Salvador, 09 (AE) - O Movimento dos Sem-Terra (MST) realizou, nos últimos três dias, manifestações em 40 municípios baianos para protestar contra o Novo Mundo Rural, reforma do programa de reforma agrária, proposto pela governo federal. Amanhã (10) o último ato será no município de Santo Amaro da Purificação, no Recôncavo Baiano.

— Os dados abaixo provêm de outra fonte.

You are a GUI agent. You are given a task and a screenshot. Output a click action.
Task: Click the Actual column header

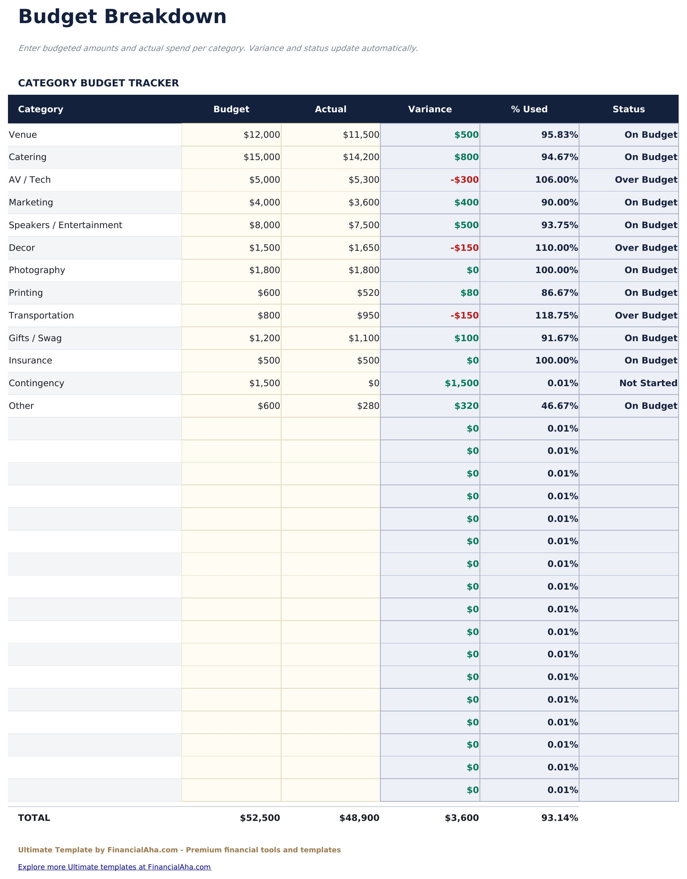[330, 109]
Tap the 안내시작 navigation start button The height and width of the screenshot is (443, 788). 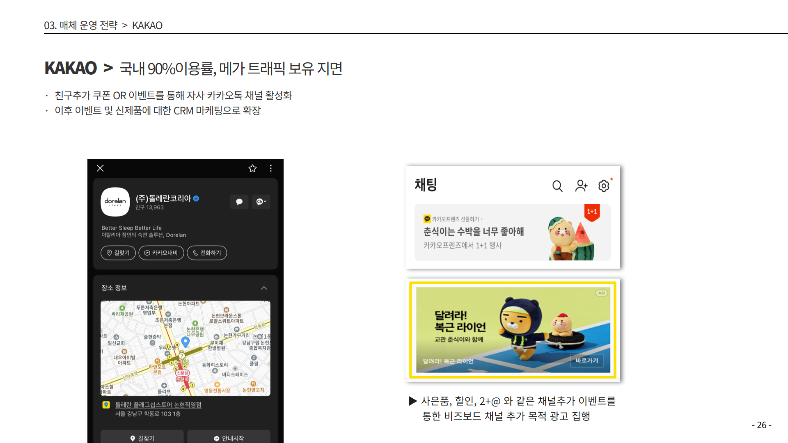(x=229, y=438)
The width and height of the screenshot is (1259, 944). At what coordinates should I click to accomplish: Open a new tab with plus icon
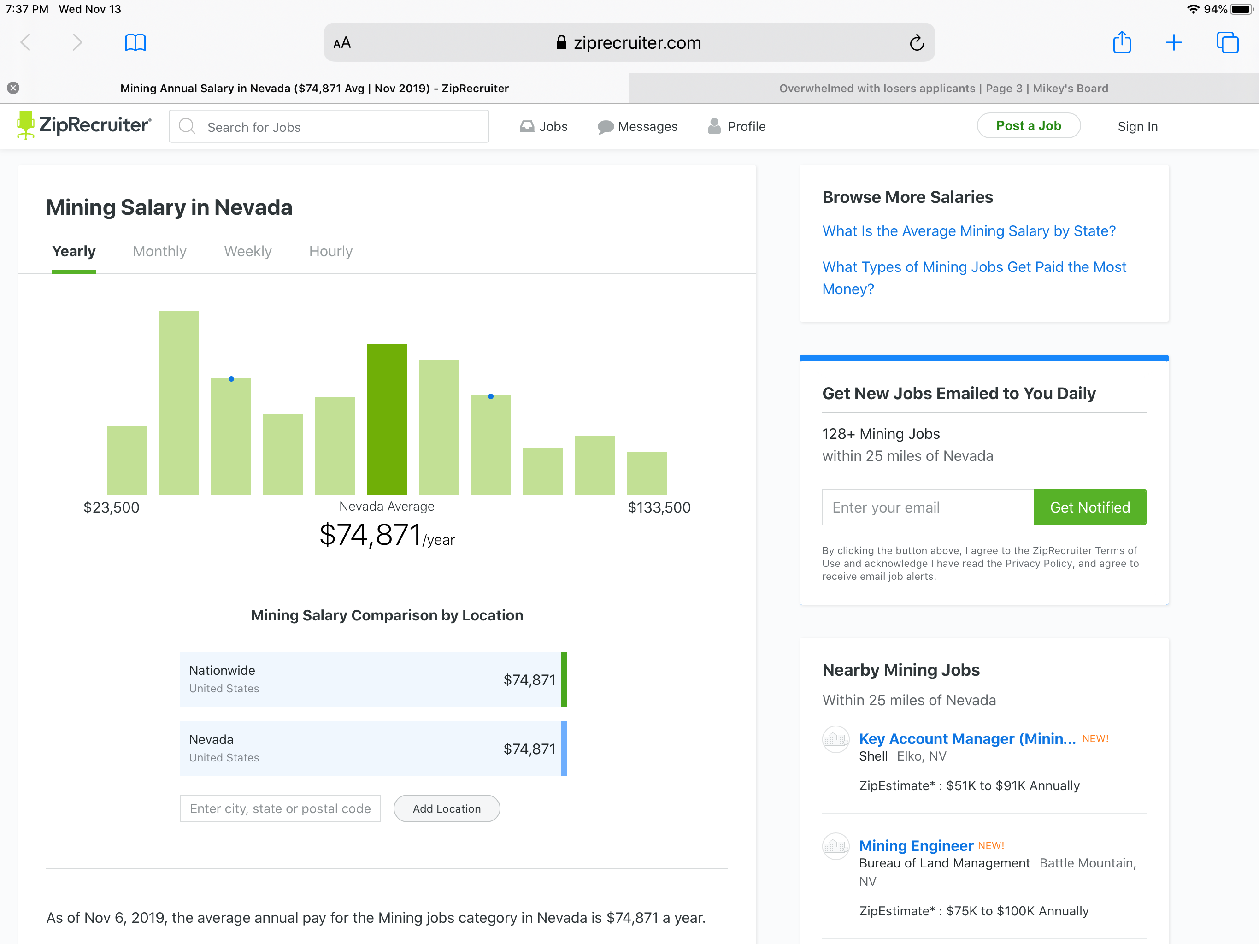point(1173,43)
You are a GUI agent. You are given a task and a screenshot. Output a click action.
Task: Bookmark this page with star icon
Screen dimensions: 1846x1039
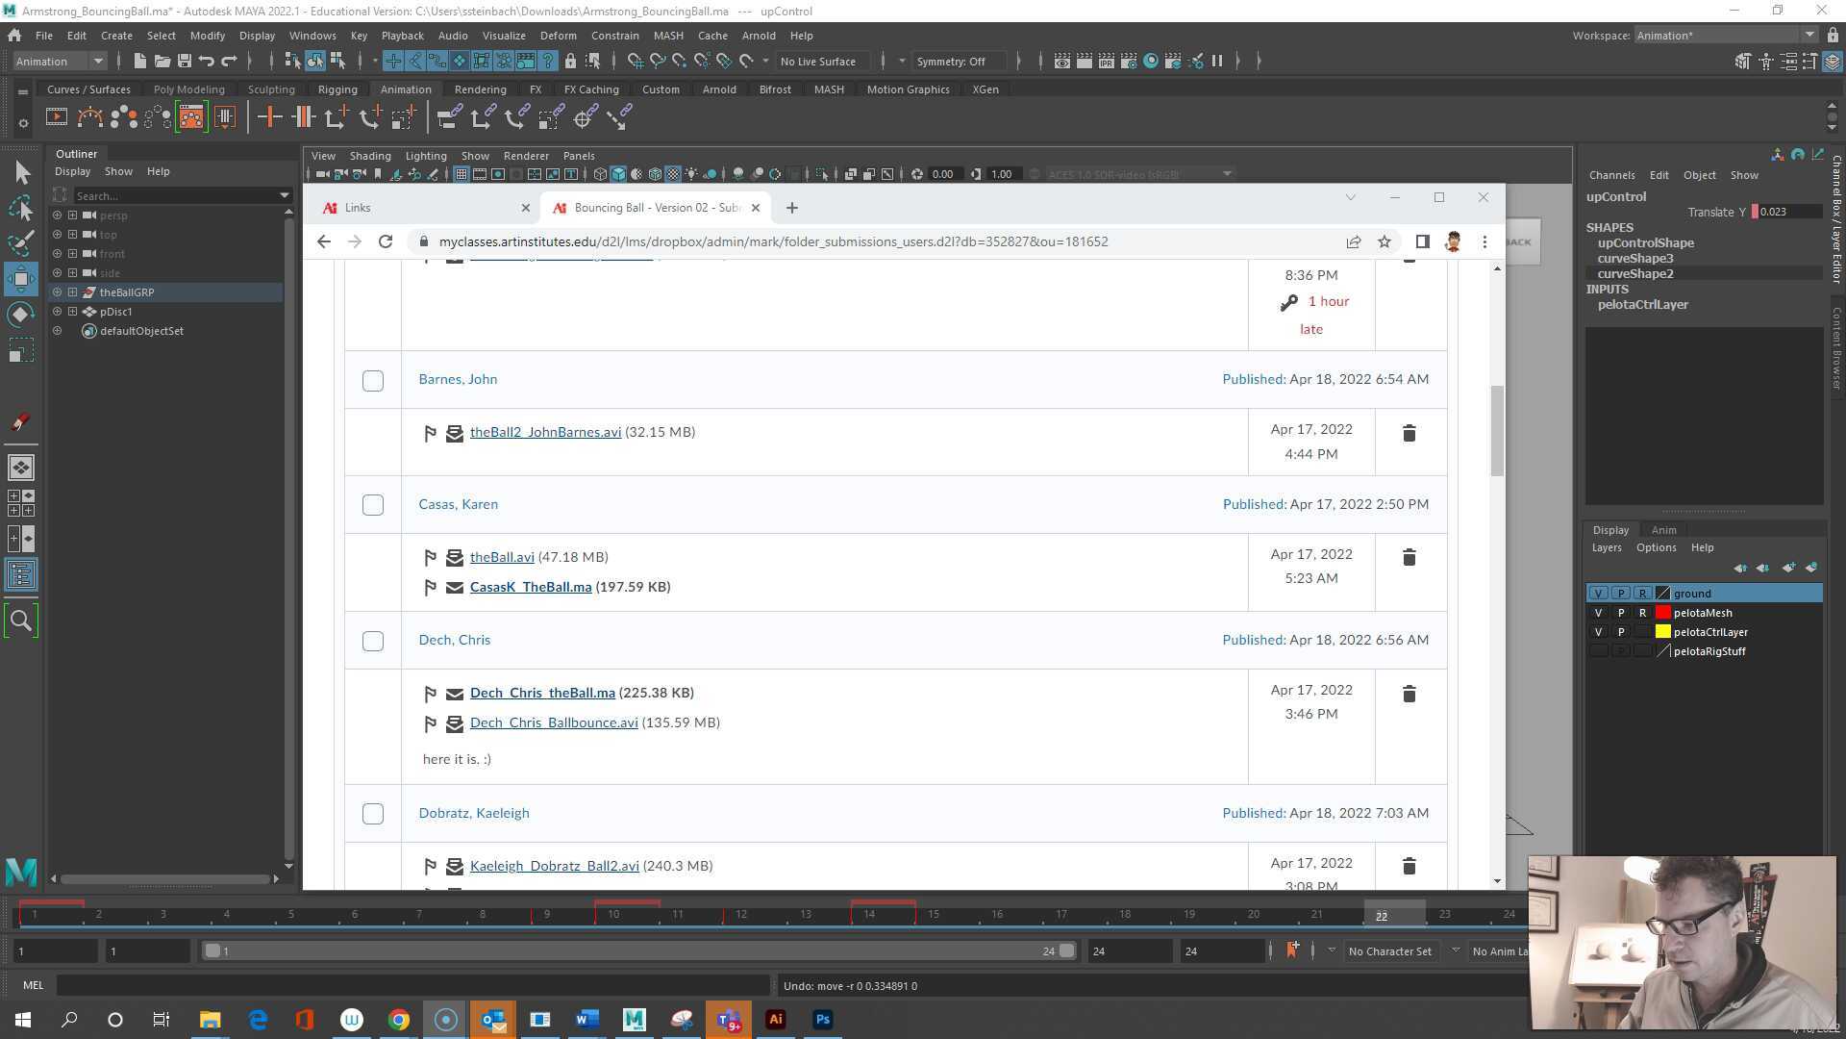click(1385, 241)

Além de comícios nas praças, os trabalhadores rurais acamparam em frente às prefeituras para pressionar os prefeitos a assinar e enviar, via fax, para a Presidência da República, um documento padrão elaborado pelo MST, exigindo que o governo volte atrás. O MST reclama da redução no orçamento do Instituto Nacional de Colonização e Reforma Agrária (Incra); da aquisição direta de terras junto aos proprietários, ao invés do processo de desapropriação utilizado atualmente; e da descentralização da reforma agrária, que passaria para estados e municípios.
Nos 40 municípios onde ocorreram os atos, em apenas um, Ibirapitanga, o prefeito se recusou a assinar o documento. As prefeituras concordaram em ceder 12 ônibus para o MST transportar trabalhadores baianos até Brasília, onde o movimento vai tentar uma audiência com o presidente Fernando Henrique Cardoso, no dia 28.